Disney has remained a staple of portfolios, based on consistent profitability and the strength of its iconic and venerable brand. Pixar & Marvel Entertainment combine the leading innovator in computer animation and a vast superhero catalog. The recent purchase of Lucasfilm sets the stage for Disney to capitalize on the strength of the Star Wars franchise, as well as the intriguing prospects of its video game division. It currently trades at 17x earnings, and pays a respectable dividend of 1.4%. What's not to like about those attributes?
For Lionsgate (NYSE: LGF), the independent studio darling that has grown from piker to player since its inception, profit hinges largely on the success of The Hunger Games: Catching Fire, and several other films. Their television programming includes Mad Men, which is still airing. In spite of limited releases, Lionsgate has proven year after year that it knows how to make money on a shoestring. Investors have blown the stock up and its PE ratio is over 350, which is inherently absurd from a pure fundamental aspect. Lionsgate's purchase of Summit Entertainment a year ago capitalized on what was left of the $3 billion Twilight series, but that cow has been milked.
A big issue with this mid cap trading favorite, is that it operates on a tight budget, so there is little margin for error. Despite the impending success of the Hunger Games franchise, coupled with modest television programming, one should be cautious here, since there just isn't anything else to rely on. Limited content has been a concern for investors of the thrifty studio in the past, yet they have somehow managed to prove the naysayers wrong time and time again.

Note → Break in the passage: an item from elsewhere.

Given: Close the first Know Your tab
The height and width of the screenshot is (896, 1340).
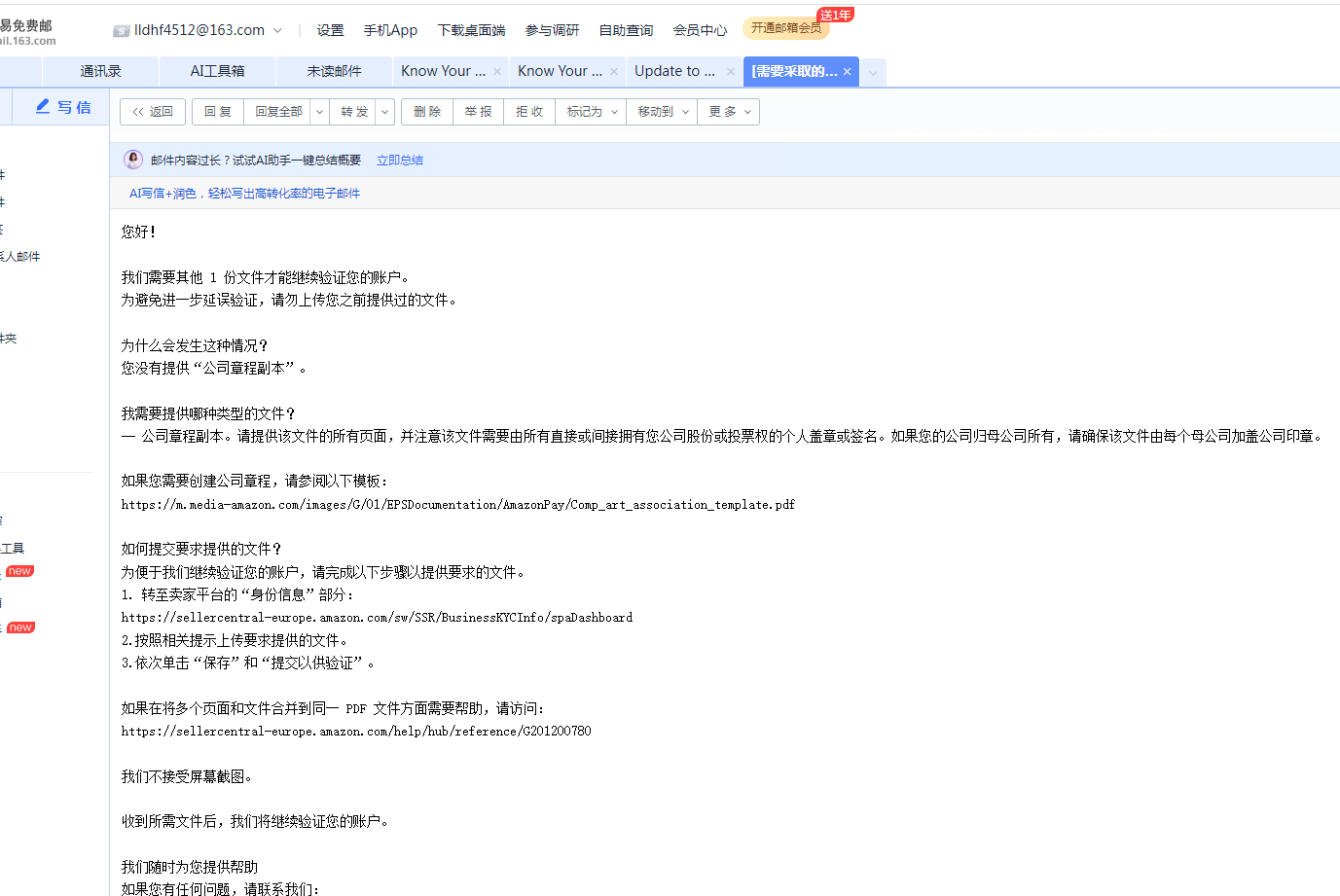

Despite the conclusion of Christopher Nolan's epic Batman trilogy, holders of Time Warner (NYSE: TWX) should not fret. Major entries, including a Superman reboot, along with another Hangover entry and the 2nd Hobbit film, are on tap. The success of the first Hobbit movie is enormous, with gross receipts over $900 million and counting. The Networks division tops revenue for the company and along with Filmed Entertainment, comprises 90% of annual revenue. Listed channels include: TNT, TBS, CNN, HBO, and Cinemax. Original programming on HBO & Cinemax boasts hits like Game of Thrones, Boardwalk Empire, and True Blood. The publishing arm rounds out the remaining 10%. The stock is trading at under 20x earnings, with a nice dividend of over 2%. Time Warner has well recognized brands in all segments of their businesses and should enjoy another big year.
Having multiple revenue streams is imperative when considering these companies. Movies are very expensive to produce and market. These factors can shrink profit margins substantially. With the release lineups this year, 2013 will equal, if not transcend 2012 box office receipts. This might provide a bump in shares of some of the underlying parent companies, but don't expect them to rely solely on that variable, unless you are Lionsgate.
Fool blogger Alfonso Durazo does not own any shares of the companies mentioned in this entry. The Motley Fool recommends Walt Disney. The Motley Fool owns shares of Walt Disney. Try any of our Foolish newsletter services free for 30 days. We Fools may not all hold the same opinions, but we all believe that considering a diverse range of insights makes us better investors. The Motley Fool has a disclosure policy. Is this post wrong? Click here. Think you can do better? Join us and write your own!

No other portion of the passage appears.